Data on locating visible targets
Begin

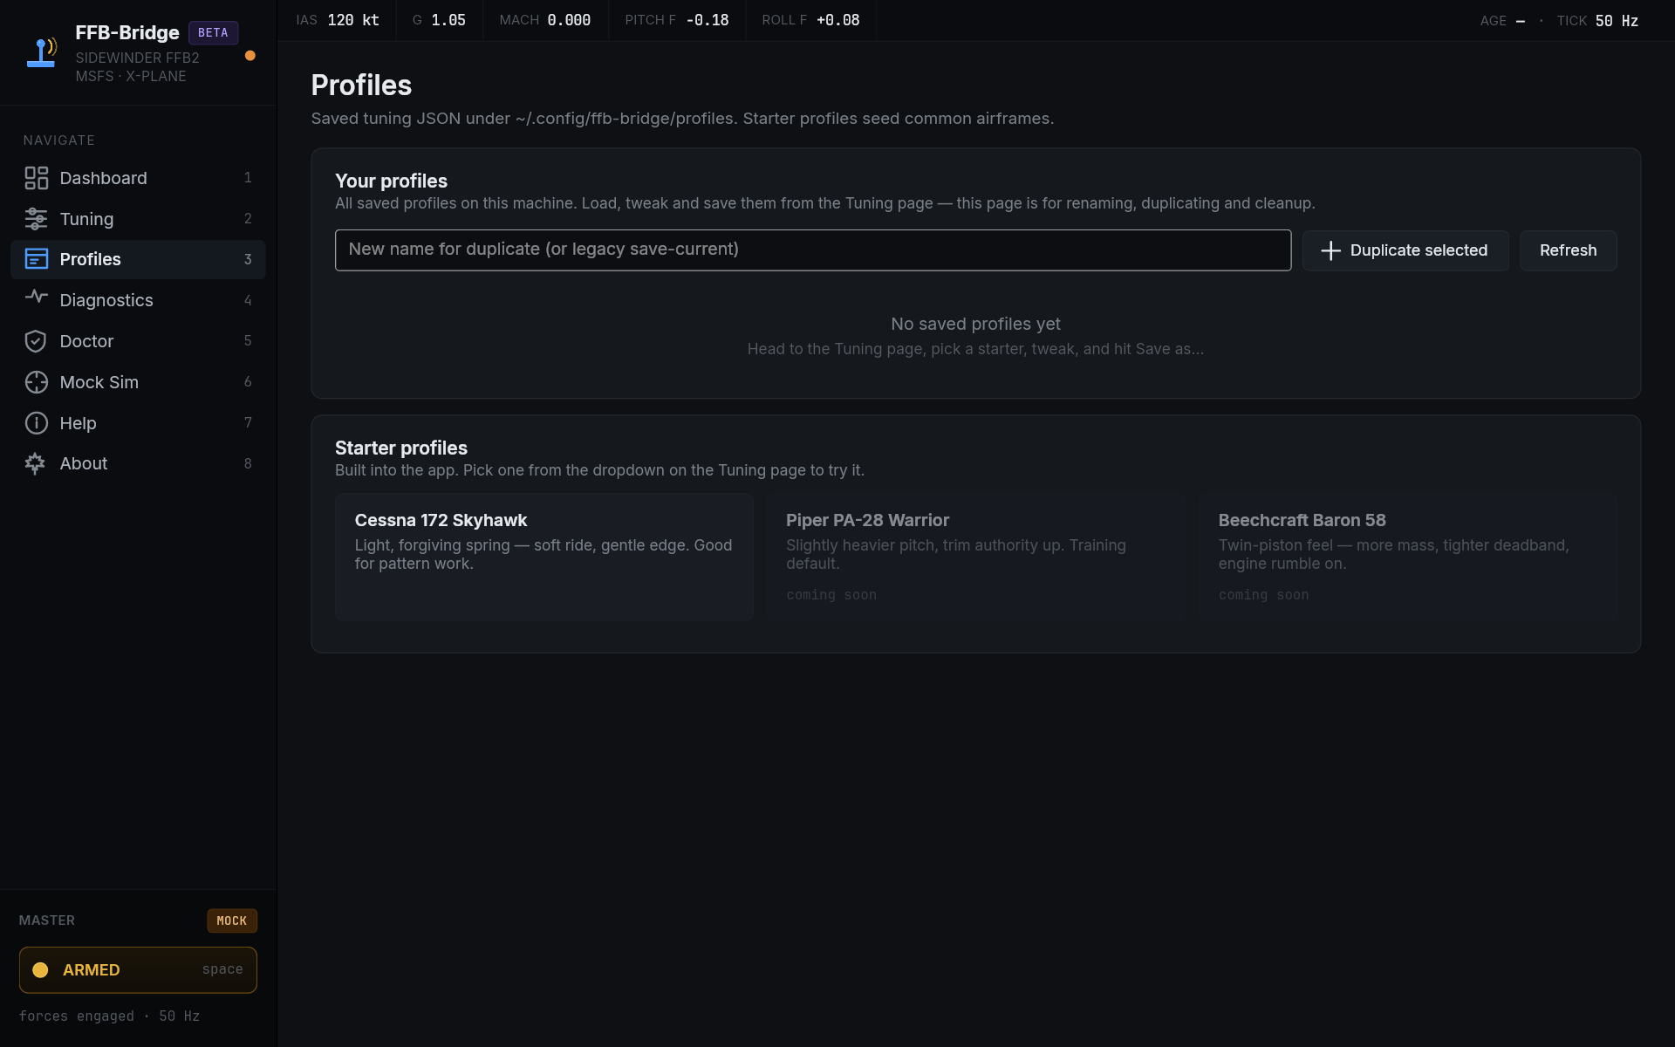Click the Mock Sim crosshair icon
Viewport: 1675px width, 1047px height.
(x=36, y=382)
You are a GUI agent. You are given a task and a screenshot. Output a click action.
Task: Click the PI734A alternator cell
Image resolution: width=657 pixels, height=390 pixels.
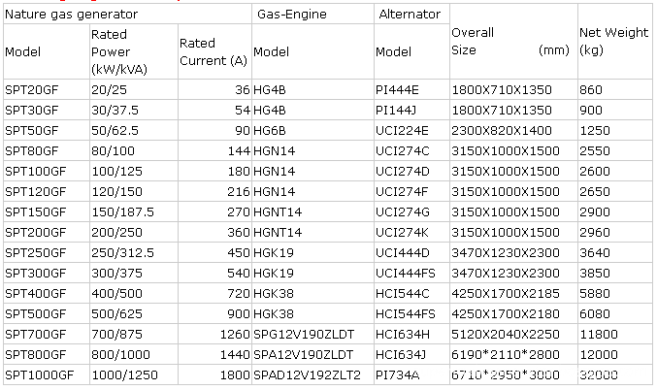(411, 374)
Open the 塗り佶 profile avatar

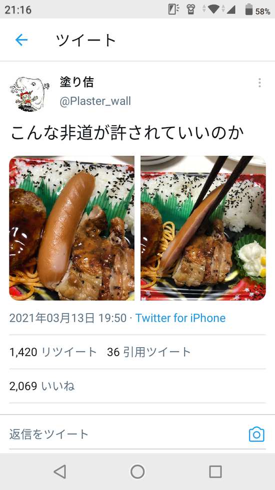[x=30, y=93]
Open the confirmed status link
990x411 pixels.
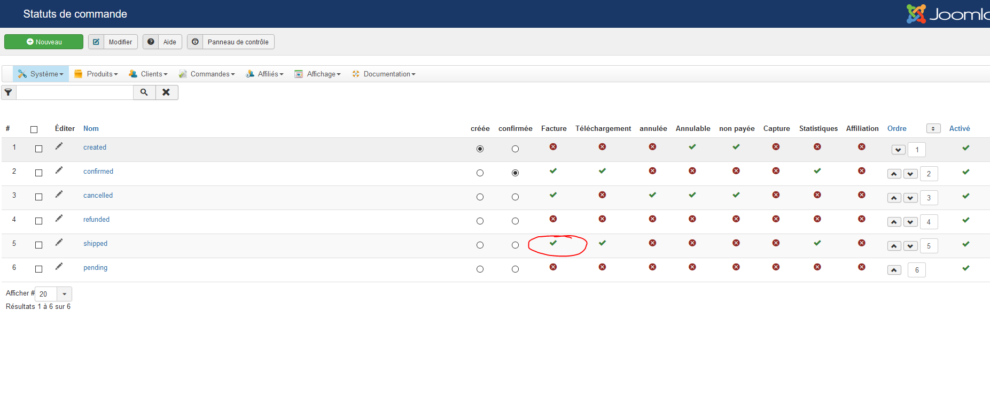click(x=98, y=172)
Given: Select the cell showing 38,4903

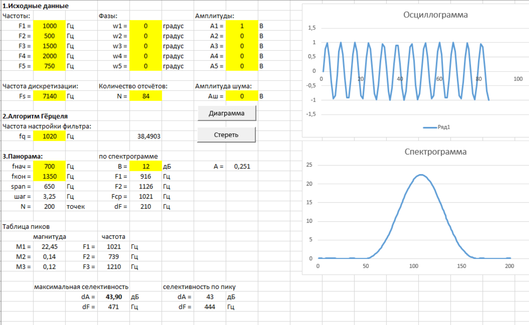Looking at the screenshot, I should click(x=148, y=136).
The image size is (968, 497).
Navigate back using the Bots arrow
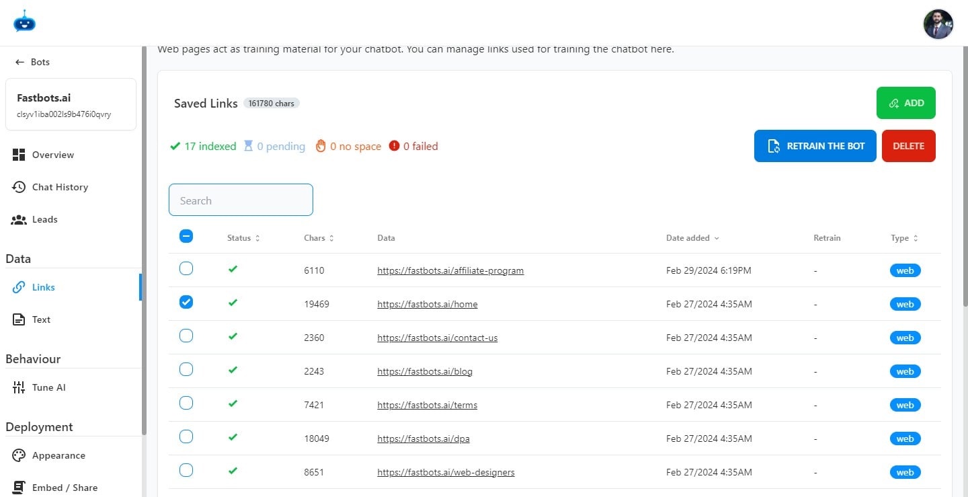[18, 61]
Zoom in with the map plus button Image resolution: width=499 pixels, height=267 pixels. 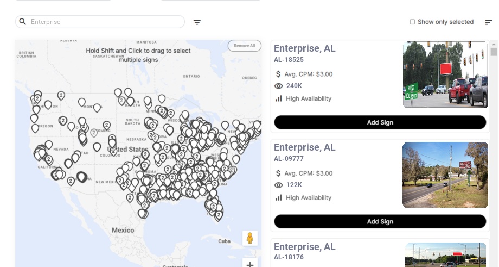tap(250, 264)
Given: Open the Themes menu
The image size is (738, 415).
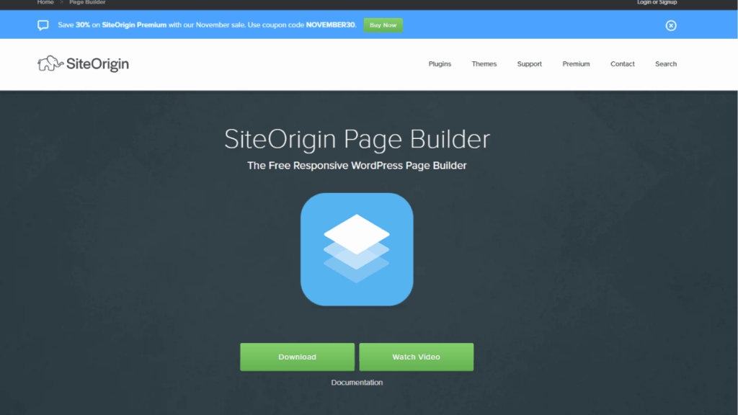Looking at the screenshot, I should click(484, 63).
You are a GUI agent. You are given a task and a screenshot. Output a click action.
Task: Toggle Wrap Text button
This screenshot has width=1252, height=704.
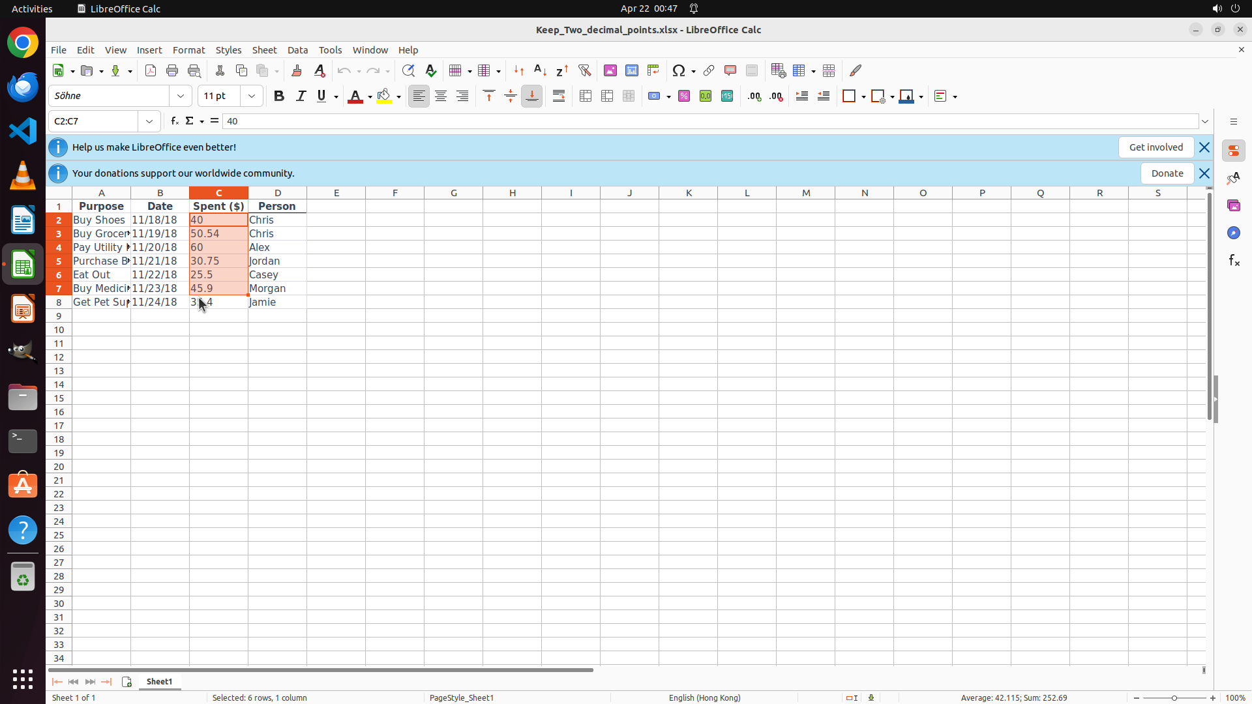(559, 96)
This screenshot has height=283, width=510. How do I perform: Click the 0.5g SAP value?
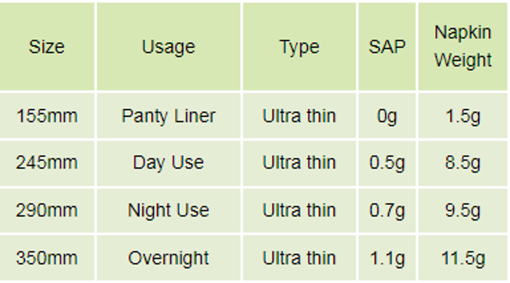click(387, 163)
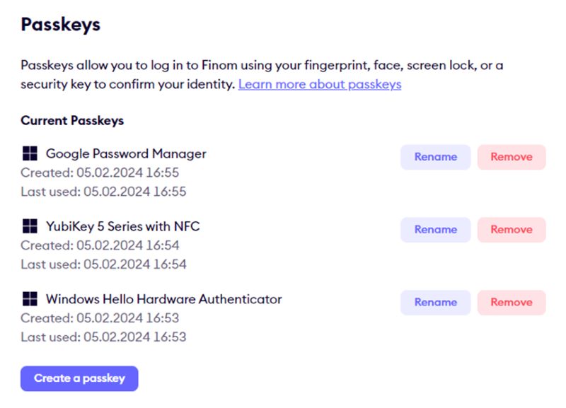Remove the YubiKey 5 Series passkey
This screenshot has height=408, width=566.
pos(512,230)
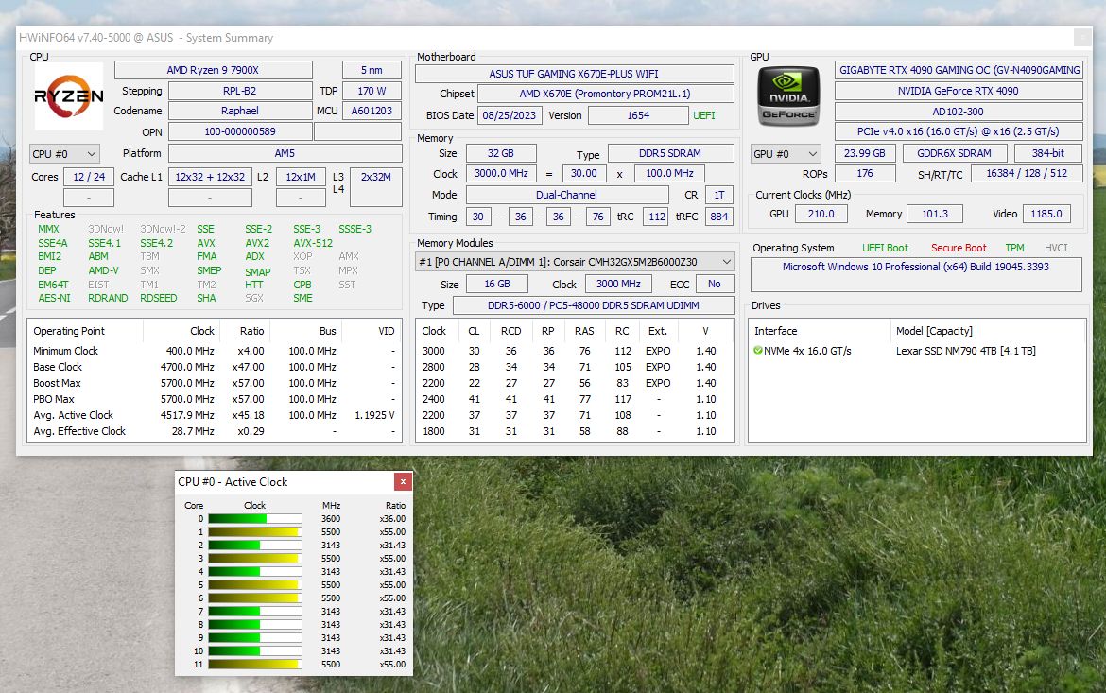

End

**OBJECTIVE**
Please give every line from the one containing "This screenshot has height=283, width=510." up to and including the last line of the entries as a numbered list, skipping blank lines and leaving out the pictures.

**ANSWER FOR THE TASK**
1. This screenshot has height=283, width=510. How do I perform: Click the 0.5g SAP value?
2. click(387, 163)
3. Remove the YubiKey 5 Series passkey
4. This screenshot has height=408, width=566.
5. pos(512,230)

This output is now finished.